* _PROBLEM DETAILS_
Only one stretch of the data is wanted: the line containing "Where should I", the line containing "Image resolution: width=1080", and every line between them, copied exactly.

──────── STORED DATA ────────

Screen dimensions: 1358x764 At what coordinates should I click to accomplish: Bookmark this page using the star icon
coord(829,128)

────────
──────── STORED DATA ────────

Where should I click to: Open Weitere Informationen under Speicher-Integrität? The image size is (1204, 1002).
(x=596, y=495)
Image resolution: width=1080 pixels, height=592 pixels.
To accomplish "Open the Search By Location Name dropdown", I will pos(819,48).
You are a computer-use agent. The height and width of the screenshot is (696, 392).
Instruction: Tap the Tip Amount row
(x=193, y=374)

────────

* _EXERCISE SOLUTION_
Where should I click to: Open Weitere Informationen under Speicher-Integrität? The image size is (1204, 1002).
(x=596, y=495)
Image resolution: width=1080 pixels, height=592 pixels.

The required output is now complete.